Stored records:
☆ ☆ ☆ ☆

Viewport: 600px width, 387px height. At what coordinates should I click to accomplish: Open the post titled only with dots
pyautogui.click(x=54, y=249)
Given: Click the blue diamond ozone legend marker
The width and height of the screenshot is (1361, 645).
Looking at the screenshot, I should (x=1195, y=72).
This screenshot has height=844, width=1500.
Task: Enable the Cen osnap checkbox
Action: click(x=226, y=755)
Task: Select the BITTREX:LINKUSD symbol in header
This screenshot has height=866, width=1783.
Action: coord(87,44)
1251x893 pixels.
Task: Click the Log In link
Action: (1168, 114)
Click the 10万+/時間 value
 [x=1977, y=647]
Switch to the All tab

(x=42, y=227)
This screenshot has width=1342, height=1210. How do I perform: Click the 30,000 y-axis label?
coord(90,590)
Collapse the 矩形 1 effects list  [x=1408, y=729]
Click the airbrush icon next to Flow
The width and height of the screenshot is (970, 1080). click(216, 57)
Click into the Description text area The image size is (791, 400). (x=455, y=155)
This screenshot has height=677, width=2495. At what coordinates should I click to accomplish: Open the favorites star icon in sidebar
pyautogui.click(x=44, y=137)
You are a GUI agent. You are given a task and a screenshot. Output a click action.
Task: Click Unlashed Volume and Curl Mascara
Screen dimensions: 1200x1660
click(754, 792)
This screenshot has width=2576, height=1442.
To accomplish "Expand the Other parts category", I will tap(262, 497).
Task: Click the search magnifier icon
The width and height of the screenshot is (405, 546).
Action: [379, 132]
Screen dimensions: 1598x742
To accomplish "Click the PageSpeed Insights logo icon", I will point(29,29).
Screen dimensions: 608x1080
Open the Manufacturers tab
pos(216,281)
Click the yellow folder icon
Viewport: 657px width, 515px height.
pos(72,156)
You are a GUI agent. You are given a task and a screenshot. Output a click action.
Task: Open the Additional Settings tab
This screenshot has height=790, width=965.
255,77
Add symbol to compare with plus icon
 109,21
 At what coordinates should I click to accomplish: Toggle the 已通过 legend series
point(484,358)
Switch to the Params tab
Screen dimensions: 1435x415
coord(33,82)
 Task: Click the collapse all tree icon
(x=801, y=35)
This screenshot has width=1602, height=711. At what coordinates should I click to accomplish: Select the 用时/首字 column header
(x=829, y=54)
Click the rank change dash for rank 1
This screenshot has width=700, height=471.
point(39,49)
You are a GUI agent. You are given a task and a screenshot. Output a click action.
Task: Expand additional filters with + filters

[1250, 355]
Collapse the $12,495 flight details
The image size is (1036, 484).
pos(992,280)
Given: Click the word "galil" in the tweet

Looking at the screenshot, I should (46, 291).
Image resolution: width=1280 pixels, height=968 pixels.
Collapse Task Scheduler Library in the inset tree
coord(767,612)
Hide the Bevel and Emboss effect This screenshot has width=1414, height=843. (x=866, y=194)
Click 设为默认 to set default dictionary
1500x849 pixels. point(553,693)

☆ ☆ ☆ ☆

▶ **Required action**
Reproduce the records above in their entirety, unchanged.

▶ **Reply**
Viewport: 600px width, 387px height. At what coordinates should I click to accomplish: Open the post titled only with dots
pyautogui.click(x=54, y=249)
Given: Click the blue diamond ozone legend marker
The width and height of the screenshot is (1361, 645).
Looking at the screenshot, I should (x=1195, y=72).
This screenshot has height=844, width=1500.
Task: Enable the Cen osnap checkbox
Action: click(x=226, y=755)
Task: Select the BITTREX:LINKUSD symbol in header
This screenshot has height=866, width=1783.
Action: coord(87,44)
1251x893 pixels.
Task: Click the Log In link
Action: (1168, 114)
Click the 10万+/時間 value
 [x=1977, y=647]
Switch to the All tab

(x=42, y=227)
This screenshot has width=1342, height=1210. How do I perform: Click the 30,000 y-axis label?
coord(90,590)
Collapse the 矩形 1 effects list  [x=1408, y=729]
Click the airbrush icon next to Flow
The width and height of the screenshot is (970, 1080). click(216, 57)
Click into the Description text area The image size is (791, 400). (x=455, y=155)
This screenshot has height=677, width=2495. At what coordinates should I click to accomplish: Open the favorites star icon in sidebar
pyautogui.click(x=44, y=137)
You are a GUI agent. You are given a task and a screenshot. Output a click action.
Task: Click Unlashed Volume and Curl Mascara
Screen dimensions: 1200x1660
click(754, 792)
This screenshot has width=2576, height=1442.
To accomplish "Expand the Other parts category", I will tap(262, 497).
Task: Click the search magnifier icon
The width and height of the screenshot is (405, 546).
Action: [379, 132]
Screen dimensions: 1598x742
To accomplish "Click the PageSpeed Insights logo icon", I will point(29,29).
Screen dimensions: 608x1080
Open the Manufacturers tab
pos(216,281)
Click the yellow folder icon
Viewport: 657px width, 515px height.
pos(72,156)
You are a GUI agent. You are given a task and a screenshot. Output a click action.
Task: Open the Additional Settings tab
This screenshot has height=790, width=965.
255,77
Add symbol to compare with plus icon
 109,21
 At what coordinates should I click to accomplish: Toggle the 已通过 legend series
point(484,358)
Switch to the Params tab
Screen dimensions: 1435x415
coord(33,82)
 Task: Click the collapse all tree icon
(x=801, y=35)
This screenshot has width=1602, height=711. At what coordinates should I click to accomplish: Select the 用时/首字 column header
(x=829, y=54)
Click the rank change dash for rank 1
This screenshot has width=700, height=471.
point(39,49)
You are a GUI agent. You are given a task and a screenshot. Output a click action.
Task: Expand additional filters with + filters

[1250, 355]
Collapse the $12,495 flight details
The image size is (1036, 484).
pos(992,280)
Given: Click the word "galil" in the tweet

Looking at the screenshot, I should (46, 291).
Image resolution: width=1280 pixels, height=968 pixels.
Collapse Task Scheduler Library in the inset tree
coord(767,612)
Hide the Bevel and Emboss effect This screenshot has width=1414, height=843. (x=866, y=194)
Click 设为默认 to set default dictionary
1500x849 pixels. point(553,693)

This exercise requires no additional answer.